**Stated problem 1**
Translate this sentence from the post about an expensive function and the optimizer into Spanish: "Is there some way to explain this cost to the optimizer in a permanent way, like when the function is installed?"
**Stated problem 2**
Pick up the mailing-list post about an expensive function and the query optimizer at the point where it stops, and keep writing it.

**Excerpted text**
==============================

Expensive function and the optimizer

From: "Craig A(dot) James" <cjames(at)modgraph-usa(dot)com>
To: pgsql-performance(at)postgresql(dot)org
Subject: Expensive function and the optimizer
Date: 2005-11-08 01:58:03
Message-ID: 4370062B.4050202@modgraph-usa.com
Views: Raw Message | Whole Thread | Download mbox | Resend email
Thread:
Lists: pgsql-performance

I have a function, call it "myfunc()", that is REALLY expensive computationally. Think of it like, "If you call this function, it's going to telephone the Microsoft Help line and wait in their support queue to get the answer." Ok, it's not that bad, but it's so bad that the optimizer should ALWAYS consider it last, no matter what. (Realistically, the function takes 1-2 msec average, so applying it to 40K rows takes 40-80 seconds. It's a graph-theory algorithm, known to be NP-complete.)

Is there some way to explain this cost to the optimizer in a permanent way, like when the function is installed? Here's what I get with one critical query (somewhat paraphrased for simplicity):

explain analyze
select A.ID
from A join B ON (A.ID = B.ID)
where A.row_num >= 0 and A.row_num <= 43477
and B.ID = 52
and myfunc(A.FOO, 'FooBar') order by row_num;

QUERY PLAN
----------------------------------------------------------------------------------
Nested Loop (cost=0.00..72590.13 rows=122 width=8)

==============================

**Dataset extract**
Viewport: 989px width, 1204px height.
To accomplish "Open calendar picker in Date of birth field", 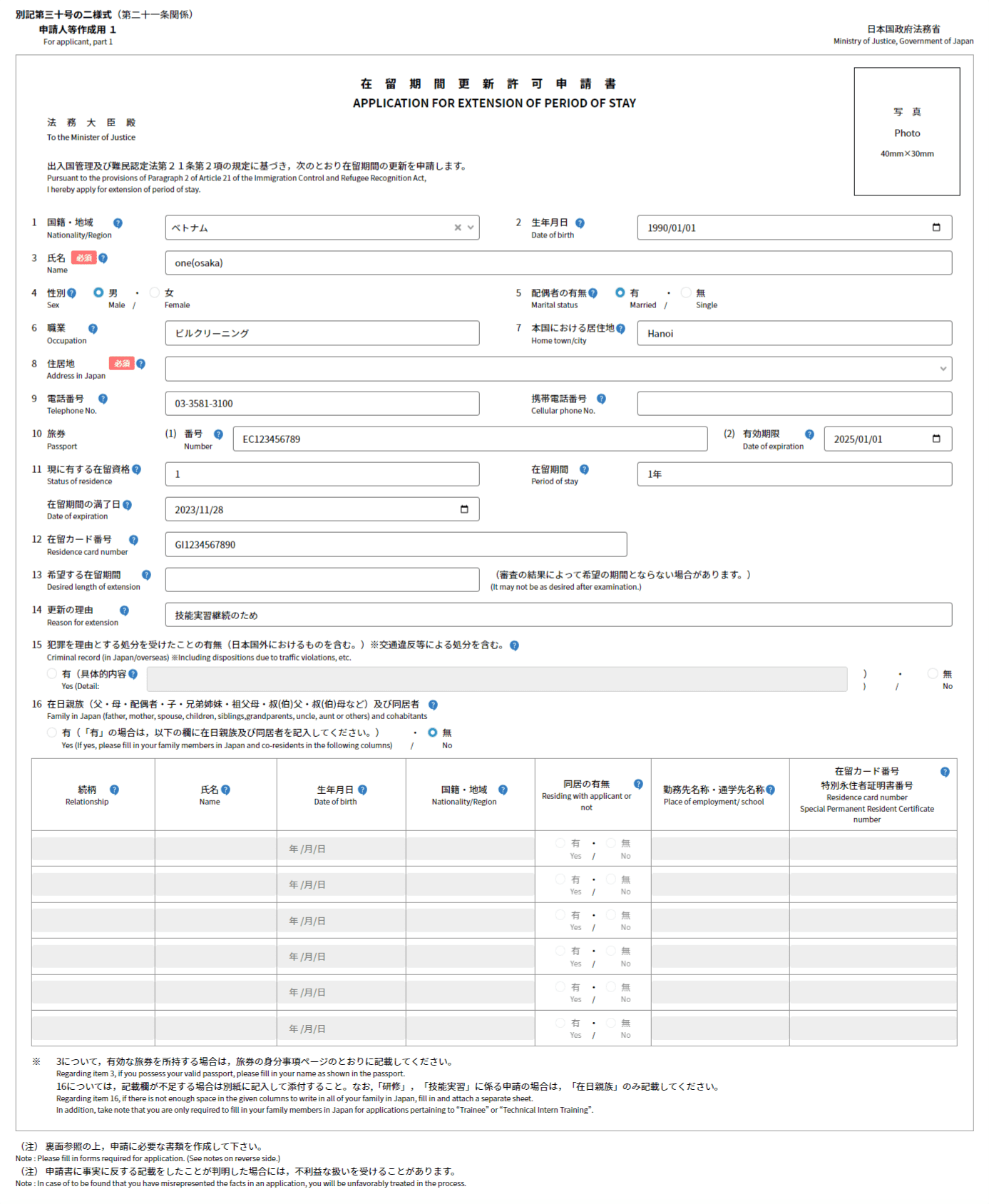I will click(x=936, y=228).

==============================

**Answer 1**
¿Hay alguna forma de explicarle este costo al optimizador de manera permanente, por ejemplo, cuando se instala la función?

**Answer 2**
-> Index Scan using i_a_row_num on a (cost=0.00..10691.35 rows=12222 width=8)
Index Cond: ((row_num >= 0) AND (row_num <= 43477))
Filter: myfunc((foo)::text, 'FooBar'::text)
-> Index Scan using i_b_id on b (cost=0.00..5.05 rows=1 width=4)
Index Cond: ("outer".id = b.id)
Filter: (id = 52)
Total runtime: 62592.631 ms
(8 rows)

Notice the "Filter: myfunc(...)" that comes in the first loop. This means it's applying myfunc() to 43477 rows in this example. The second index scan would cut this number down from 43477 rows to about 20 rows, making the query time drop from 62 seconds down to a fraction of a second.

Is there any way to give Postgres this information?

The only way I've thought of is something like this:

select X.id from
(select A.id, A.foo, A.row_num
from A join B ON (A.id = B.id)
where A.row_num >= 0 and A.row_num <= 43477
and B.id = 52) as X
where myfunc(X.foo, 'FooBar') order by X.row_num;

I can do this, but it means carefully hand-crafting each query rather than writing a more natural query.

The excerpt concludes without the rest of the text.